• [PROMPT]: Reproduce the material without any change, everything from the line containing "Click the 更新 button to save" down to the line containing "coord(1450,240)", with both of those lines included.

• [EXTRACTED ENTRIES]:
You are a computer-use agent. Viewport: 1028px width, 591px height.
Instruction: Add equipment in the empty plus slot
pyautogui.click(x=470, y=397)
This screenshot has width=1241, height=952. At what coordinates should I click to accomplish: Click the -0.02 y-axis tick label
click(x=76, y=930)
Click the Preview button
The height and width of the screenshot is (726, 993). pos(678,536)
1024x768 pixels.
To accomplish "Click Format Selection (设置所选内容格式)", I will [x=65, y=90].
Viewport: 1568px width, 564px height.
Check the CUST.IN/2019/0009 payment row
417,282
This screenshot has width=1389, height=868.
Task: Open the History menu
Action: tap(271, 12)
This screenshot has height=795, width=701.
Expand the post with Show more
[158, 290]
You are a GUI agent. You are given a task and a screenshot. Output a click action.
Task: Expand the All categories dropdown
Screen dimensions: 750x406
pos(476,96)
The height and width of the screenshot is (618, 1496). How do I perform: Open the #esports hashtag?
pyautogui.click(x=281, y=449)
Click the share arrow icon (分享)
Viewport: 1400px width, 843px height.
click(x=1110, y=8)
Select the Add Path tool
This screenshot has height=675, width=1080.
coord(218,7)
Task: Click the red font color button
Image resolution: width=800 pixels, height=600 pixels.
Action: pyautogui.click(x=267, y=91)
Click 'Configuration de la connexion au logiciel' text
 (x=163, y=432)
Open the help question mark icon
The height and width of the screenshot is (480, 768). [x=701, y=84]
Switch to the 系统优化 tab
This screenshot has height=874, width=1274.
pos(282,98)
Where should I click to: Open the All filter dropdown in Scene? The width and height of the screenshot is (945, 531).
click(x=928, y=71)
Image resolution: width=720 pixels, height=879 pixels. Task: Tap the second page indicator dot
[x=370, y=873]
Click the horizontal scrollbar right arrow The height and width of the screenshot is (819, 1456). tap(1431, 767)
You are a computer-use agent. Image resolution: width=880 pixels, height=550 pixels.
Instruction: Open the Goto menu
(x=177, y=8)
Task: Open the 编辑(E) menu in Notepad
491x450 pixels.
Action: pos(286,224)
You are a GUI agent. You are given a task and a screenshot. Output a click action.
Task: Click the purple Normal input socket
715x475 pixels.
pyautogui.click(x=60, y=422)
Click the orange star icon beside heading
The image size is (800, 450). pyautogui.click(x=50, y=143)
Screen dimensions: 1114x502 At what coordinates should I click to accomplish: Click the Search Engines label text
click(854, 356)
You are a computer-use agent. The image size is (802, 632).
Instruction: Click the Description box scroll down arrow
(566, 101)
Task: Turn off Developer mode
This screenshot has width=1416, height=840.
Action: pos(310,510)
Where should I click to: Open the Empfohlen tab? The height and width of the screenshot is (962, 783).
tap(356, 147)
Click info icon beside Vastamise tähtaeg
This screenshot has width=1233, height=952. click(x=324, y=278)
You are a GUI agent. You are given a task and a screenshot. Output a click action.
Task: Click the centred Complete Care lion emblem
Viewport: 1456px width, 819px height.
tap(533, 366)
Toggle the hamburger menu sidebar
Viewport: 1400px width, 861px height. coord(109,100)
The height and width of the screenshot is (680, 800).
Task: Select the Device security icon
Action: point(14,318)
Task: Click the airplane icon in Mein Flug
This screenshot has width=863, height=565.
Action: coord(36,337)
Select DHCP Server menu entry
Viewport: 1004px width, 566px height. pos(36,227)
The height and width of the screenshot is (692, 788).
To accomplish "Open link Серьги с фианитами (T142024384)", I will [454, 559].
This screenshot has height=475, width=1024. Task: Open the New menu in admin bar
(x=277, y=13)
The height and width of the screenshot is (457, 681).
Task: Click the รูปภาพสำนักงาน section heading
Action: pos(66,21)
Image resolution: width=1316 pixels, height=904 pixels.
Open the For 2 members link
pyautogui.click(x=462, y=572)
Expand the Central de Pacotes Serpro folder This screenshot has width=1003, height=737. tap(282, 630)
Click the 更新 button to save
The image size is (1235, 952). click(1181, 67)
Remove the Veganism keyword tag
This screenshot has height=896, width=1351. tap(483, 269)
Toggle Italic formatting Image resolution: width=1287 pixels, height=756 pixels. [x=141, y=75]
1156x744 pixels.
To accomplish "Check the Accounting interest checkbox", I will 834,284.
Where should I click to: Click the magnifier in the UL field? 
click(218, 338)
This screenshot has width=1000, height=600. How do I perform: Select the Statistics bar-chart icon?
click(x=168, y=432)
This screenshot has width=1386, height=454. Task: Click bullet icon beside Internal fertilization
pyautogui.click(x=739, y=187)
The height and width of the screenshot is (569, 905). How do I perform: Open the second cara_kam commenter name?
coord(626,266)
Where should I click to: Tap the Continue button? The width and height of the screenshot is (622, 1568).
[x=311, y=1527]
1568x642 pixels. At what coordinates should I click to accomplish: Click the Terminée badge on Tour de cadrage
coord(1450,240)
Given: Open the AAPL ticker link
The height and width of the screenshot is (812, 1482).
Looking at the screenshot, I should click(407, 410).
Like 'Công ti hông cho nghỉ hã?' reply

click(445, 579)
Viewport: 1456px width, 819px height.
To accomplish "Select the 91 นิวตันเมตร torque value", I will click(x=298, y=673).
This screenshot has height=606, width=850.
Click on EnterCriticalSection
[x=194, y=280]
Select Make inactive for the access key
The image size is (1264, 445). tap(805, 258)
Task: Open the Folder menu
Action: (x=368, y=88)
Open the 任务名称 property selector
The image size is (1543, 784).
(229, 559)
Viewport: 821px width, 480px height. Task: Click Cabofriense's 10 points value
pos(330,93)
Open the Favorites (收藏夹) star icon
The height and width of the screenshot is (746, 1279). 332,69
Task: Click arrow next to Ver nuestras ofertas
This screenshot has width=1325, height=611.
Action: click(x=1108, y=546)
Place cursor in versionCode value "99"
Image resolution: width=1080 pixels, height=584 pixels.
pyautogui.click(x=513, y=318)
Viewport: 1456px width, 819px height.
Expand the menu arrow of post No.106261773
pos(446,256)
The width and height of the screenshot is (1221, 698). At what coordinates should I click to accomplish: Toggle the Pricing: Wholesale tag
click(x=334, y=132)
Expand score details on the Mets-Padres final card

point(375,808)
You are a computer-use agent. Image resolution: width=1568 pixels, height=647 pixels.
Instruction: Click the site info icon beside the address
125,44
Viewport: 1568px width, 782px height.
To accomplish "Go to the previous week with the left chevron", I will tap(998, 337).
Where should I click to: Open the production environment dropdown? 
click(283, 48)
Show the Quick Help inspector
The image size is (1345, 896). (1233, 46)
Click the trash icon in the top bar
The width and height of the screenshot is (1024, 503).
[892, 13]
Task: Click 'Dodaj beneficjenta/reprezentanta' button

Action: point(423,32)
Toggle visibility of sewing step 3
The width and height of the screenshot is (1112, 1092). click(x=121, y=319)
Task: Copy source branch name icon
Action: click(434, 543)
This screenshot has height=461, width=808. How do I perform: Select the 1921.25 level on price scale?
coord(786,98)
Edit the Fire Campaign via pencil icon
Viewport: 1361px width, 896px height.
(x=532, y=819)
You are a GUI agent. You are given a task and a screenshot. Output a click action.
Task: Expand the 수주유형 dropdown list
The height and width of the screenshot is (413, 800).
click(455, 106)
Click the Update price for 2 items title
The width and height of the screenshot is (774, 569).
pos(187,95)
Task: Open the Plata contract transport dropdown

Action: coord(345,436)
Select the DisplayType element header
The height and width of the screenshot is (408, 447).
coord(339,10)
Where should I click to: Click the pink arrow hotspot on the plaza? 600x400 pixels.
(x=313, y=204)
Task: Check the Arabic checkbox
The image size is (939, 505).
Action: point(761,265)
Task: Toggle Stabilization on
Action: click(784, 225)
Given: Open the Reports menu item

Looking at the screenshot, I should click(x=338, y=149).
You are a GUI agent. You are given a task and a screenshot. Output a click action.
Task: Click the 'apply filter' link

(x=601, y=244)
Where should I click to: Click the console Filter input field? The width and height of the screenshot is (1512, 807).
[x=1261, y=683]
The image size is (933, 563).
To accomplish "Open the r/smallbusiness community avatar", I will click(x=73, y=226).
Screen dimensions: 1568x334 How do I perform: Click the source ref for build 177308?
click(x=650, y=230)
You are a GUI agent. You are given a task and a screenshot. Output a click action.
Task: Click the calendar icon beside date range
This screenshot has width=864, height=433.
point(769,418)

• [RIGHT ANSWER]:
Click the 更新 button to save
The image size is (1235, 952). click(1181, 67)
Remove the Veganism keyword tag
This screenshot has height=896, width=1351. tap(483, 269)
Toggle Italic formatting Image resolution: width=1287 pixels, height=756 pixels. [x=141, y=75]
1156x744 pixels.
To accomplish "Check the Accounting interest checkbox", I will 834,284.
Where should I click to: Click the magnifier in the UL field? 
click(218, 338)
This screenshot has width=1000, height=600. How do I perform: Select the Statistics bar-chart icon?
click(x=168, y=432)
This screenshot has width=1386, height=454. Task: Click bullet icon beside Internal fertilization
pyautogui.click(x=739, y=187)
The height and width of the screenshot is (569, 905). How do I perform: Open the second cara_kam commenter name?
coord(626,266)
Where should I click to: Tap the Continue button? The width and height of the screenshot is (622, 1568).
[x=311, y=1527]
1568x642 pixels. At what coordinates should I click to accomplish: Click the Terminée badge on Tour de cadrage
coord(1450,240)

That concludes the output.